## START Stored records

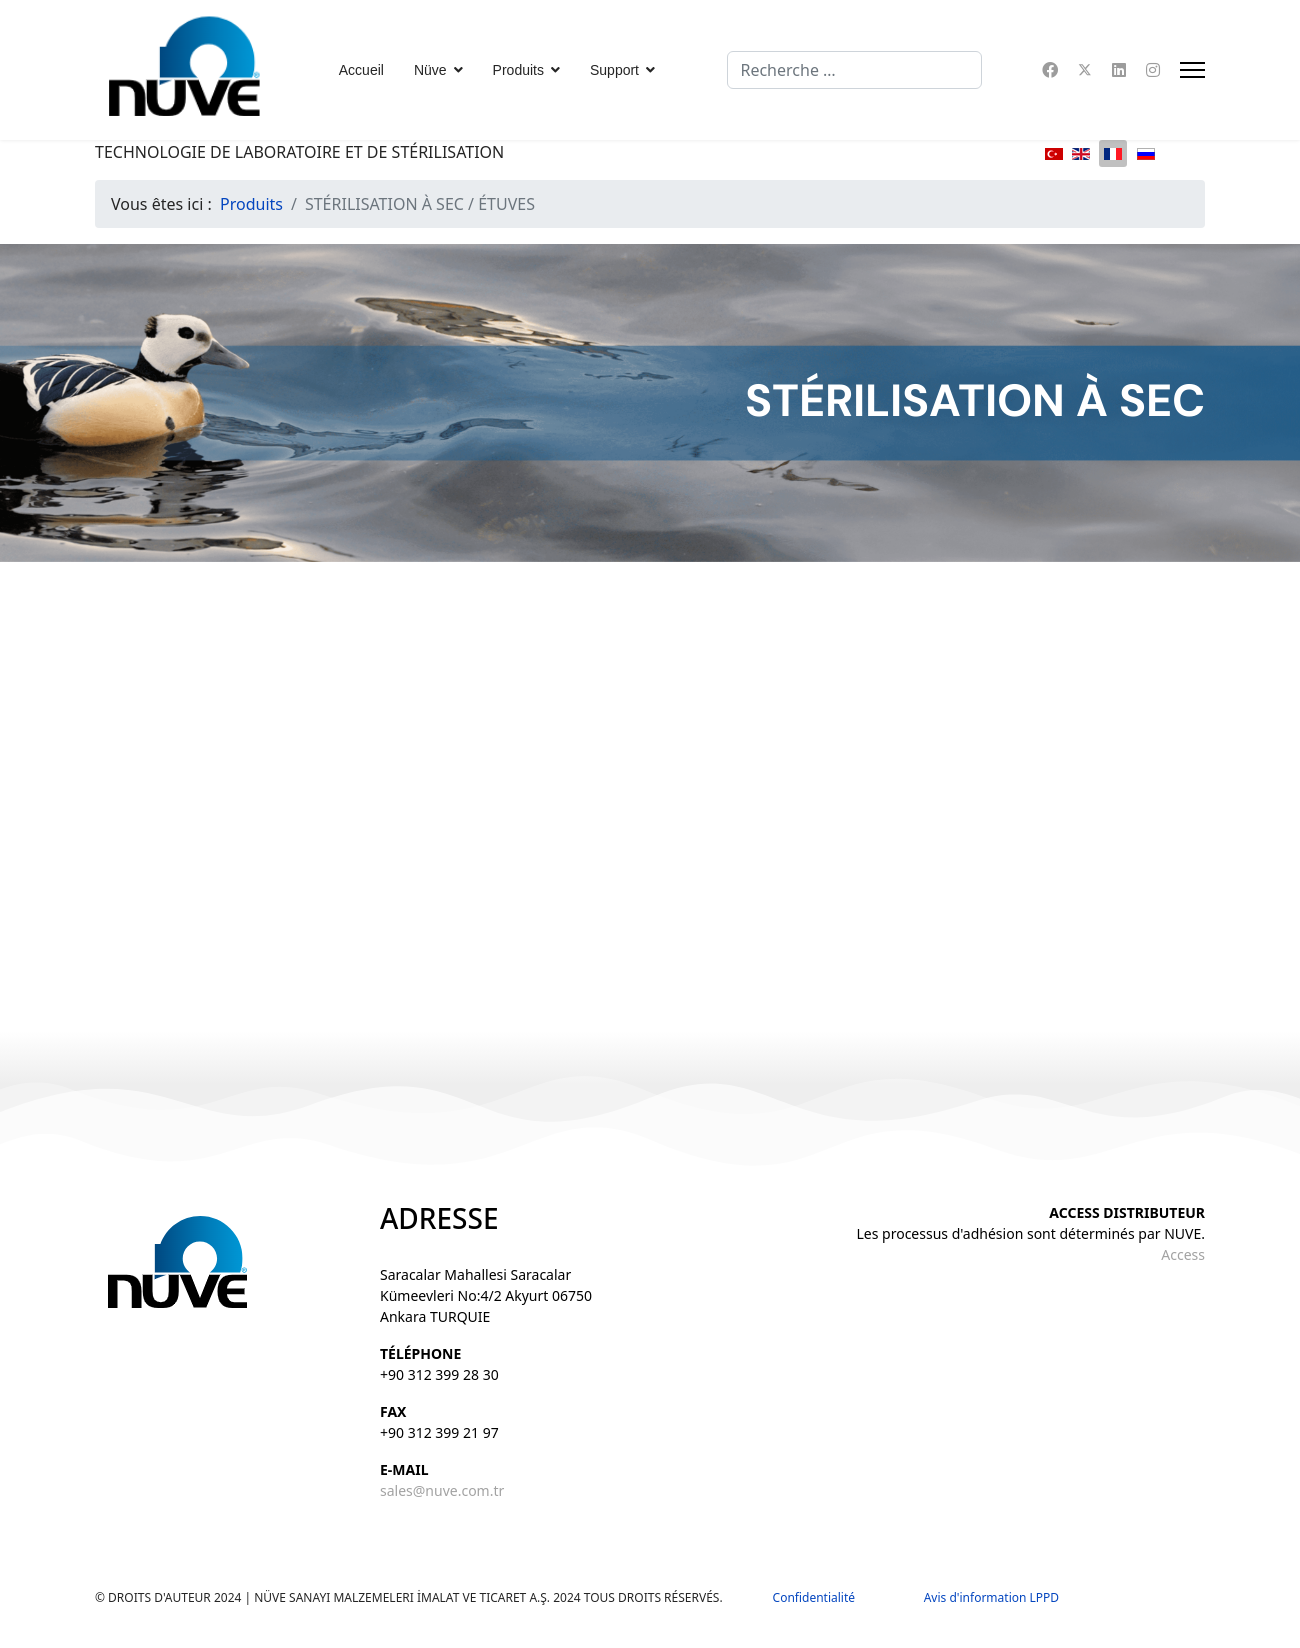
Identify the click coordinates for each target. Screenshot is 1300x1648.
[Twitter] (1085, 70)
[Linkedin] (1119, 70)
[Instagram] (1153, 70)
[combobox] (854, 70)
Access (1183, 1254)
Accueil (361, 70)
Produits (518, 70)
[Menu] (1192, 70)
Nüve (430, 70)
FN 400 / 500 (514, 852)
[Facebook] (1050, 70)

## END Stored records

What you need to do
Please copy the records again, starting at the line that has "Access (1183, 1254)" and stopping after the last line of the records, and replace "Produits" with "Products" while keeping everything else the same.

Result for this exercise
Access (1183, 1254)
Accueil (361, 70)
Products (518, 70)
[Menu] (1192, 70)
Nüve (430, 70)
FN 400 / 500 (514, 852)
[Facebook] (1050, 70)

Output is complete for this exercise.